5 Signs Your Dataset is Ruining Your Analytics
Garbage In, Garbage Out
You can have the most beautifully designed Tableau dashboard in the world, but if the underlying data is flawed, your insights are worse than useless—they are actively misleading. Here are 5 signs that your dataset needs a trip through DataScrub.

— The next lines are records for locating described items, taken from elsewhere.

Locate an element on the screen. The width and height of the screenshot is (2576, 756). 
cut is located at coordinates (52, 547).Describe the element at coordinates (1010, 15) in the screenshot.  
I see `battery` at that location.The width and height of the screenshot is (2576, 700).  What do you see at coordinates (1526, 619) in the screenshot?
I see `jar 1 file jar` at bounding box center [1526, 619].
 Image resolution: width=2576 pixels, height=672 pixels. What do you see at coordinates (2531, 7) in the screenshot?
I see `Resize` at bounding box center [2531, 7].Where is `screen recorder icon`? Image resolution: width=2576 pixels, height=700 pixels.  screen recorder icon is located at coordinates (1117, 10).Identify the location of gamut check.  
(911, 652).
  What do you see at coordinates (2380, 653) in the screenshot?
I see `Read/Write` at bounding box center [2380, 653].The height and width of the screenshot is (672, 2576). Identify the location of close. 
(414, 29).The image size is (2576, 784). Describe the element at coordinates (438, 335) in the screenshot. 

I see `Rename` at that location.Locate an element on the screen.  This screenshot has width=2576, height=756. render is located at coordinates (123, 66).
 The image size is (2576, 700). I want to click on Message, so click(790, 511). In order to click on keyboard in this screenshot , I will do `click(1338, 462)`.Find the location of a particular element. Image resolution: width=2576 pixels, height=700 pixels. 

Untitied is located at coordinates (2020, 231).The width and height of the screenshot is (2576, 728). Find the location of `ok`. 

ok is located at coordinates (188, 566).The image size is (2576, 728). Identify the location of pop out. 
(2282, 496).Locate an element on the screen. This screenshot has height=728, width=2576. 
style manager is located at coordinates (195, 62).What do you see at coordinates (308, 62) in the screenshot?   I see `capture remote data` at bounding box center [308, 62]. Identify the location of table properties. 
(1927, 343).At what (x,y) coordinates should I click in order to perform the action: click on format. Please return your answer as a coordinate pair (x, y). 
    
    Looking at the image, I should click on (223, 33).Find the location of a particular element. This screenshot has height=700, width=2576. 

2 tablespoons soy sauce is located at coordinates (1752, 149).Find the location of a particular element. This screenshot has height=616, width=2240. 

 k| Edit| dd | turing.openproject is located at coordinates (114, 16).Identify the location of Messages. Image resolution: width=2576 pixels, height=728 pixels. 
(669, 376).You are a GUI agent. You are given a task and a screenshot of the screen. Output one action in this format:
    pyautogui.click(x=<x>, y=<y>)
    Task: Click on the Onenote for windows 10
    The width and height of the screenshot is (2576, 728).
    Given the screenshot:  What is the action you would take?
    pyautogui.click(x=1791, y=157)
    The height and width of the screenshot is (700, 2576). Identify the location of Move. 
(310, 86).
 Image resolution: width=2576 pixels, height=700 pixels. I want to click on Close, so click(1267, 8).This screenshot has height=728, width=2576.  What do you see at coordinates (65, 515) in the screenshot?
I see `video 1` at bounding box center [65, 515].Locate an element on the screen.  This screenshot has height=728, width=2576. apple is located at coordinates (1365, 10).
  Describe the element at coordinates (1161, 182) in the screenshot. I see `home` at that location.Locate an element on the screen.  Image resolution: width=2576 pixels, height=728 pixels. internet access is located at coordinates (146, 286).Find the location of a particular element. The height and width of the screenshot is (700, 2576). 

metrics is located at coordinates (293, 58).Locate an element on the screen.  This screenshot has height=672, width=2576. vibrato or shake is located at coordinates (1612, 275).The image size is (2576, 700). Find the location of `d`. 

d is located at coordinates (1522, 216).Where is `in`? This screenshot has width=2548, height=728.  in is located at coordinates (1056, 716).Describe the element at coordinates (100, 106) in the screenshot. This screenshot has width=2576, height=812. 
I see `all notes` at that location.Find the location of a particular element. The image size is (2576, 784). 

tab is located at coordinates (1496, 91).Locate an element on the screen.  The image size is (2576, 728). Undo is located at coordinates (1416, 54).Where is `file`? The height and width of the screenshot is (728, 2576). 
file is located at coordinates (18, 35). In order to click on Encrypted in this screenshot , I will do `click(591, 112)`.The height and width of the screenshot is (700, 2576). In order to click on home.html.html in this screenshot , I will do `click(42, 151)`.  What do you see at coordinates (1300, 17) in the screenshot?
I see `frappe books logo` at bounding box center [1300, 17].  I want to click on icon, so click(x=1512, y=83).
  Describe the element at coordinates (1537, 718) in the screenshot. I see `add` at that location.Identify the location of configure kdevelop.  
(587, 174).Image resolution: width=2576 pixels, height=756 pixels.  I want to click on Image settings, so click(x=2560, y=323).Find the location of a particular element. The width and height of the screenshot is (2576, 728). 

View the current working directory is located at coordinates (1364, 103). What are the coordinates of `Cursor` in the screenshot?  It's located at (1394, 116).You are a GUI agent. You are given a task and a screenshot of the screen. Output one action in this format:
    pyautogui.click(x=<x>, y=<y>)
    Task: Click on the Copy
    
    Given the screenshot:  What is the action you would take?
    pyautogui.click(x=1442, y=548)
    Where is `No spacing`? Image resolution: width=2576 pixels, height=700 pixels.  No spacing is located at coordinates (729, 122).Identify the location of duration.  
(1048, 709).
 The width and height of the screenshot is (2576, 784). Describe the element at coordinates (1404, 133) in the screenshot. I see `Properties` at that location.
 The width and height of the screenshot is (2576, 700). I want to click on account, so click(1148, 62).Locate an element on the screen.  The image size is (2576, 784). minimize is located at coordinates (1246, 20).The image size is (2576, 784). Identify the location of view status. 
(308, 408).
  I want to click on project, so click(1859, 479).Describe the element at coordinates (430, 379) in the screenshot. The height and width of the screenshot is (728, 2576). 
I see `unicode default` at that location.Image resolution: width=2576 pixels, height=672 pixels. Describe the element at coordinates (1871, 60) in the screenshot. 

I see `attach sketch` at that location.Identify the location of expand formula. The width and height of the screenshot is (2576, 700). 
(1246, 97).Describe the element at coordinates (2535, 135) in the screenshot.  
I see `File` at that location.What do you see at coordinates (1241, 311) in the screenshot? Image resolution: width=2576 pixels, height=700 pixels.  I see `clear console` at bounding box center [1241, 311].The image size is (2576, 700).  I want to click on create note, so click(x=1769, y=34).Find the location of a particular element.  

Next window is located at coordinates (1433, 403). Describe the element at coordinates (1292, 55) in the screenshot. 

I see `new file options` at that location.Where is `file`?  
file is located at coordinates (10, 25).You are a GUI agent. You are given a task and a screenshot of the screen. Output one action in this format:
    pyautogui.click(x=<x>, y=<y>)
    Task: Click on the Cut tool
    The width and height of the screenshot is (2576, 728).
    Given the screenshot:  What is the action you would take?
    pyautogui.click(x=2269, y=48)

1. The "Almost Duplicate" Problem
If your customer count seems inexplicably high, check for near-duplicates. "Apple Inc", "Apple Inc.", and "Apple Incorporated" will be counted as three separate entities by most BI tools. You need to normalize text case and strip punctuation before aggregating.
2. Impossible Dates
If your sales chart shows a massive spike in the year 1900, you have a date parsing issue. Excel handles dates notoriously poorly, often defaulting invalid dates to 1900-01-01. Always profile your date columns to check the minimum and maximum values.
3. The Mixed-Type Column
A column meant for revenue should only contain numbers. If a user typed "$1,000" (text) instead of 1000 (number), your SUM() function will silently ignore it. A good data profiler will flag any column that contains a mix of text and numeric types.
4. Suspiciously Perfect Data
Real-world data is messy. If a dataset has zero missing values and perfect distributions, it may have been overly aggressively imputed or generated synthetically. Always ask for the rawest form of the data possible.
5. Leading Zero Truncation
Zip codes in the US (like Boston's 02108) are often imported as numbers rather than text, resulting in the leading zero being dropped (2108). This ruins geospatial mapping. Always import identifiers as text, not numbers.